- _Stored data entries_:

┌────────

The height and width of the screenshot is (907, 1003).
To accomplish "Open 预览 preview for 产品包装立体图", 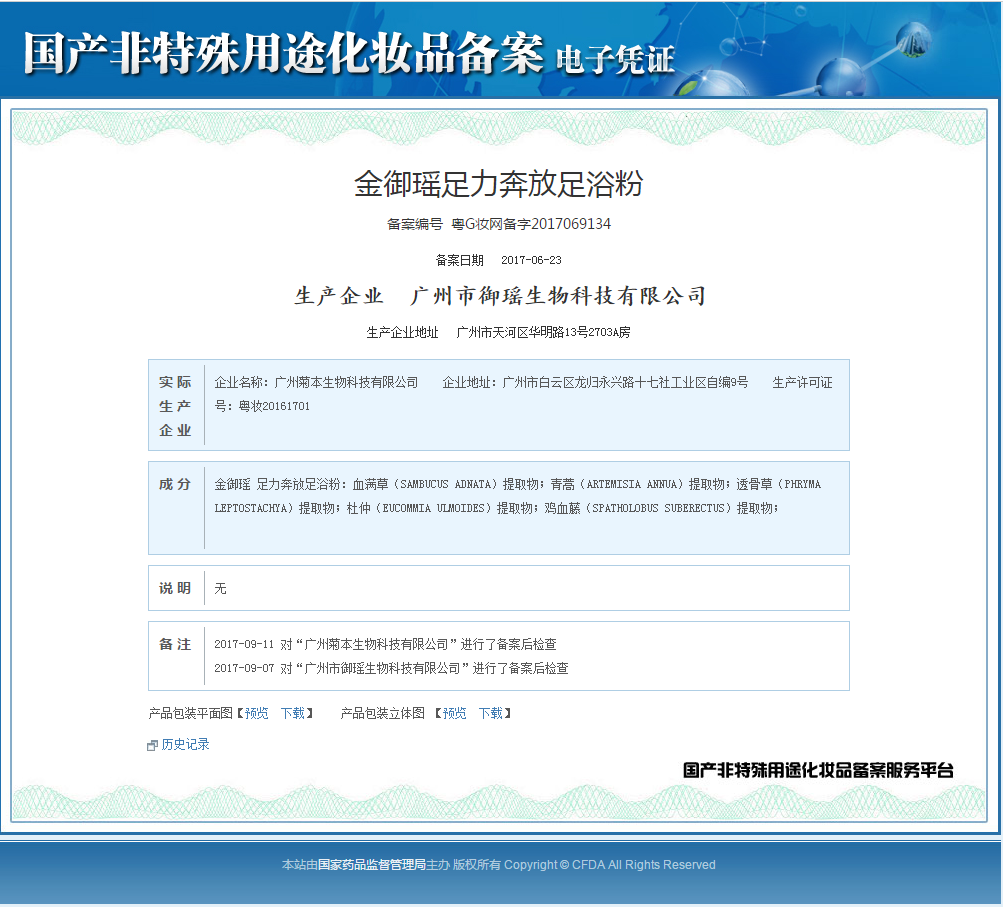I will 453,713.
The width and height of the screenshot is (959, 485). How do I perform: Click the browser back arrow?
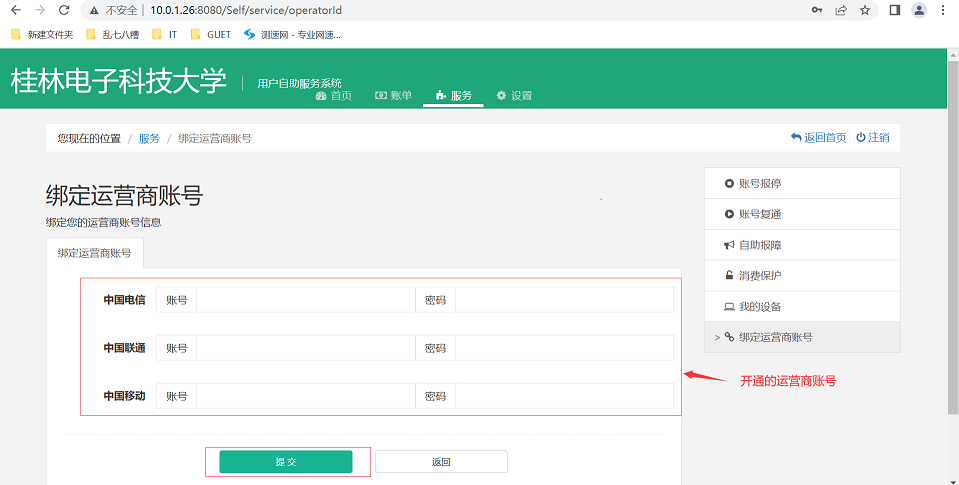[15, 10]
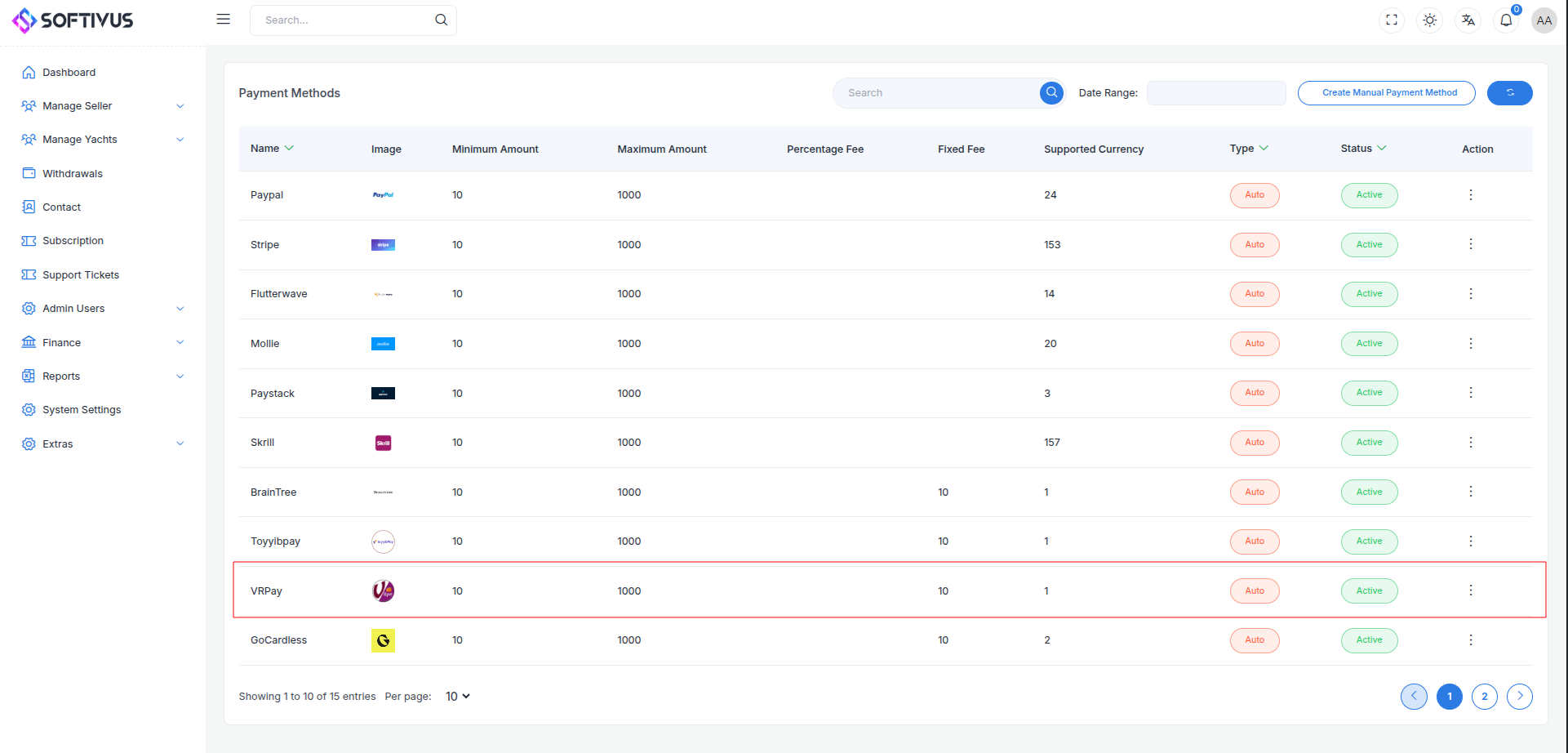Open the notifications bell icon
This screenshot has height=753, width=1568.
(x=1506, y=20)
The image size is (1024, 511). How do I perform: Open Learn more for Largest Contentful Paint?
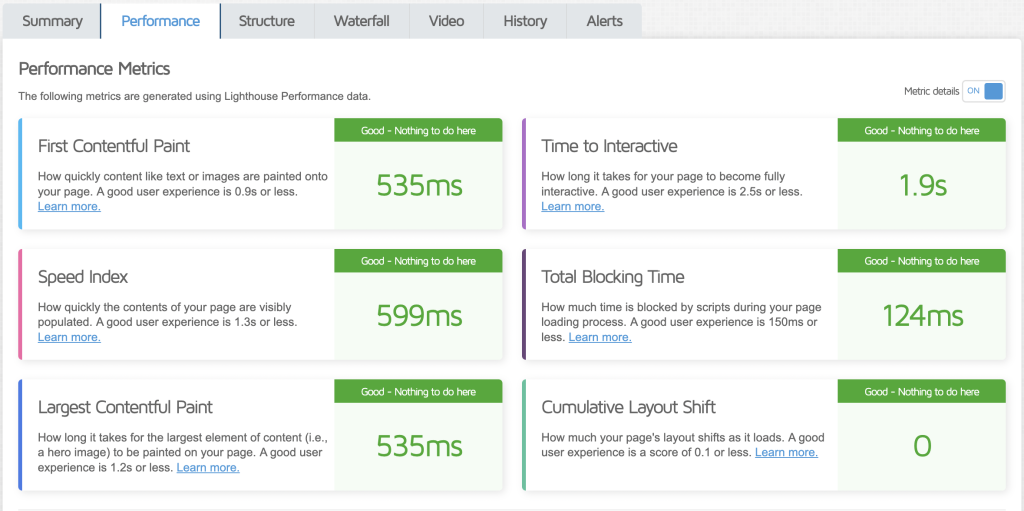pyautogui.click(x=208, y=468)
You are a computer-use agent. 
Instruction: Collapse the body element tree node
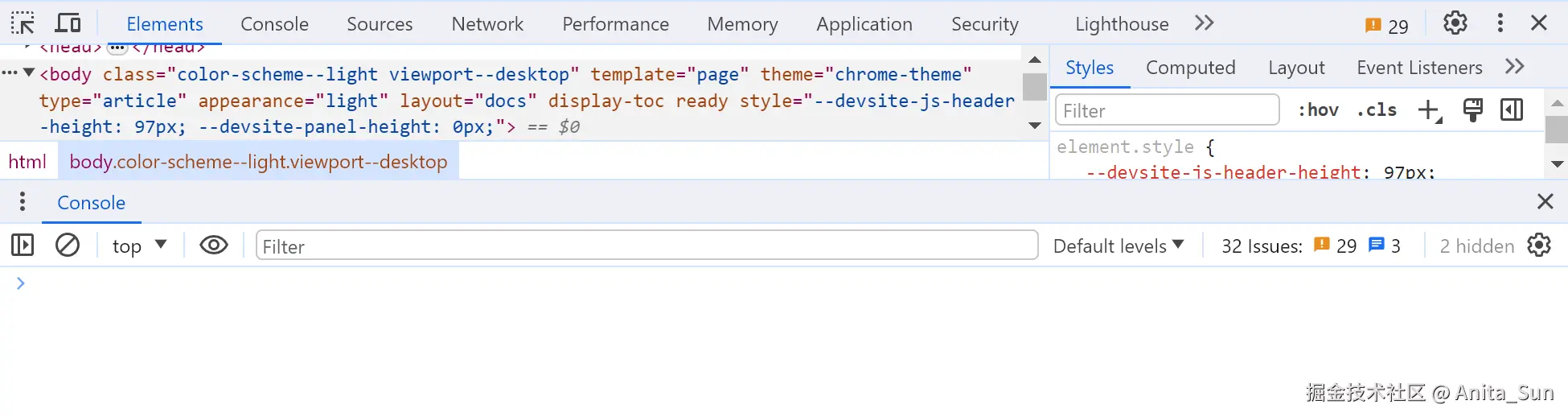pos(29,73)
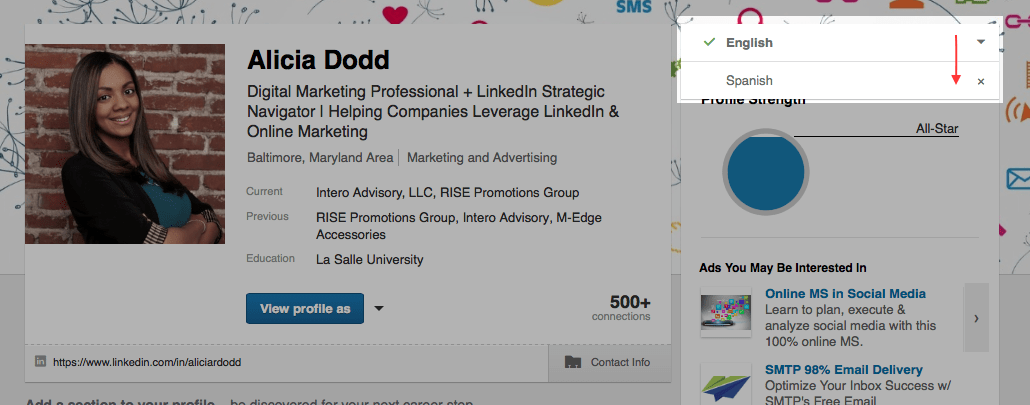Click the SMTP paper plane ad icon

(726, 385)
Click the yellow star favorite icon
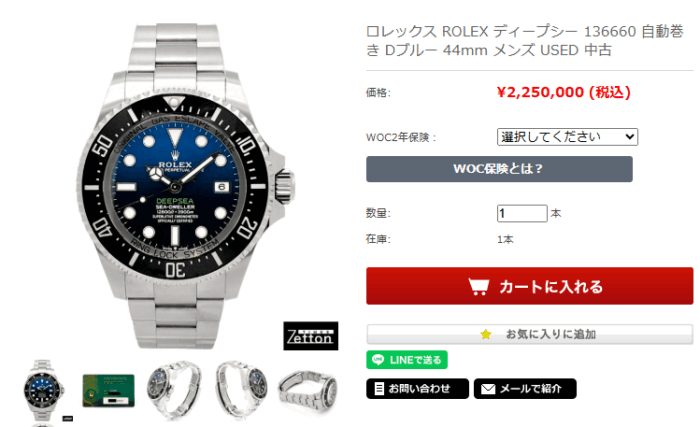This screenshot has width=700, height=427. point(486,334)

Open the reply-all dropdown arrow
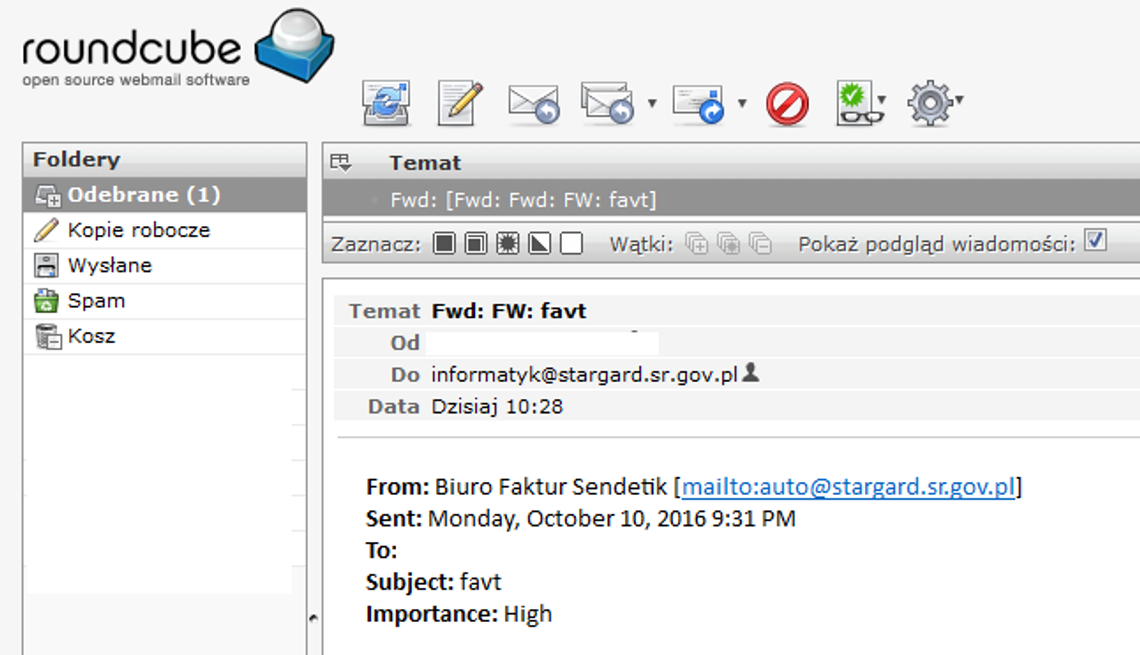(652, 102)
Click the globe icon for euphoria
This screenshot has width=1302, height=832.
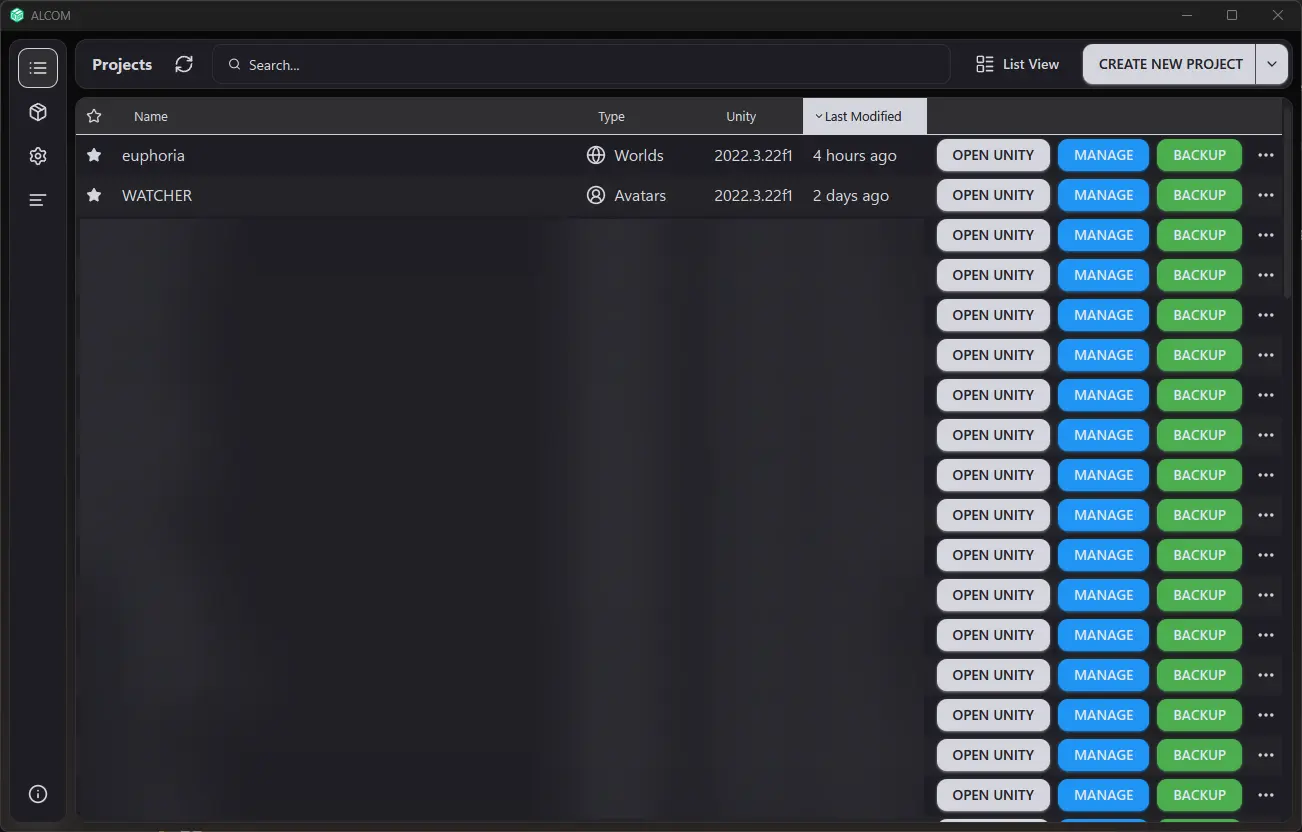click(x=596, y=155)
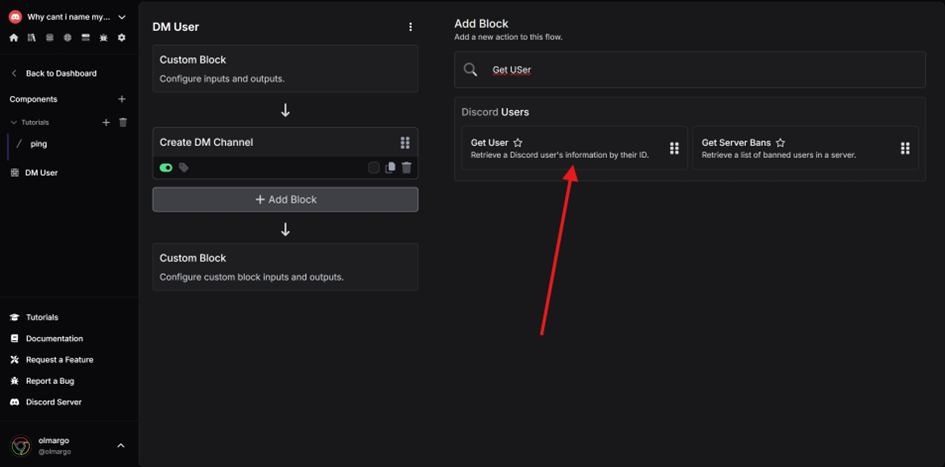Delete the Tutorials folder with trash icon
Image resolution: width=945 pixels, height=467 pixels.
pyautogui.click(x=123, y=122)
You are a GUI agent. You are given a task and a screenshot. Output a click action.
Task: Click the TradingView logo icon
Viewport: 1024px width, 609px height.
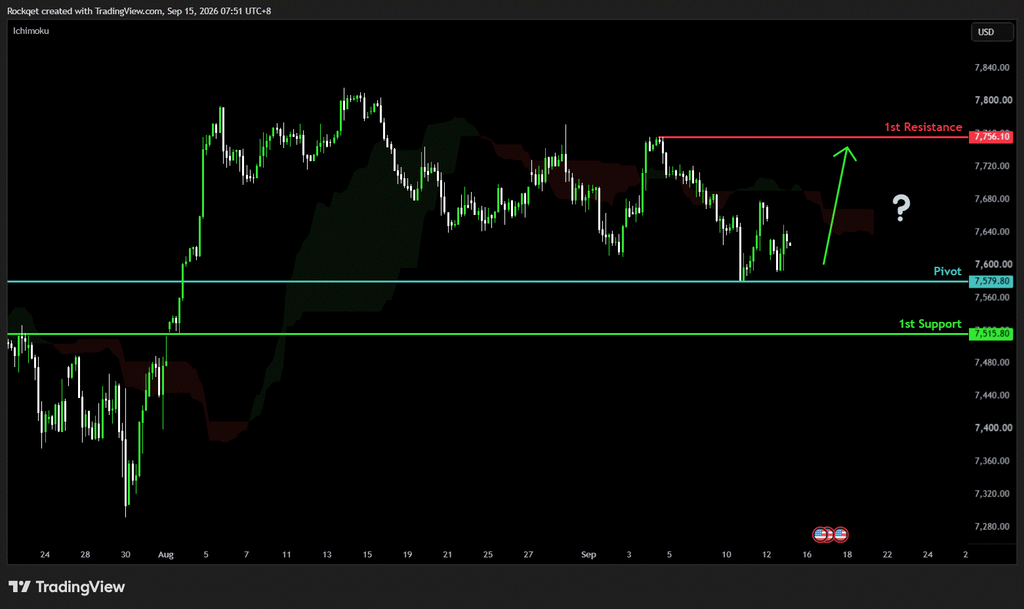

└────────

Which lines above include the word "agent"? Return each one.

You are a computer-use agent. 
You are a GUI agent. You are given a task and a screenshot. Output a click action.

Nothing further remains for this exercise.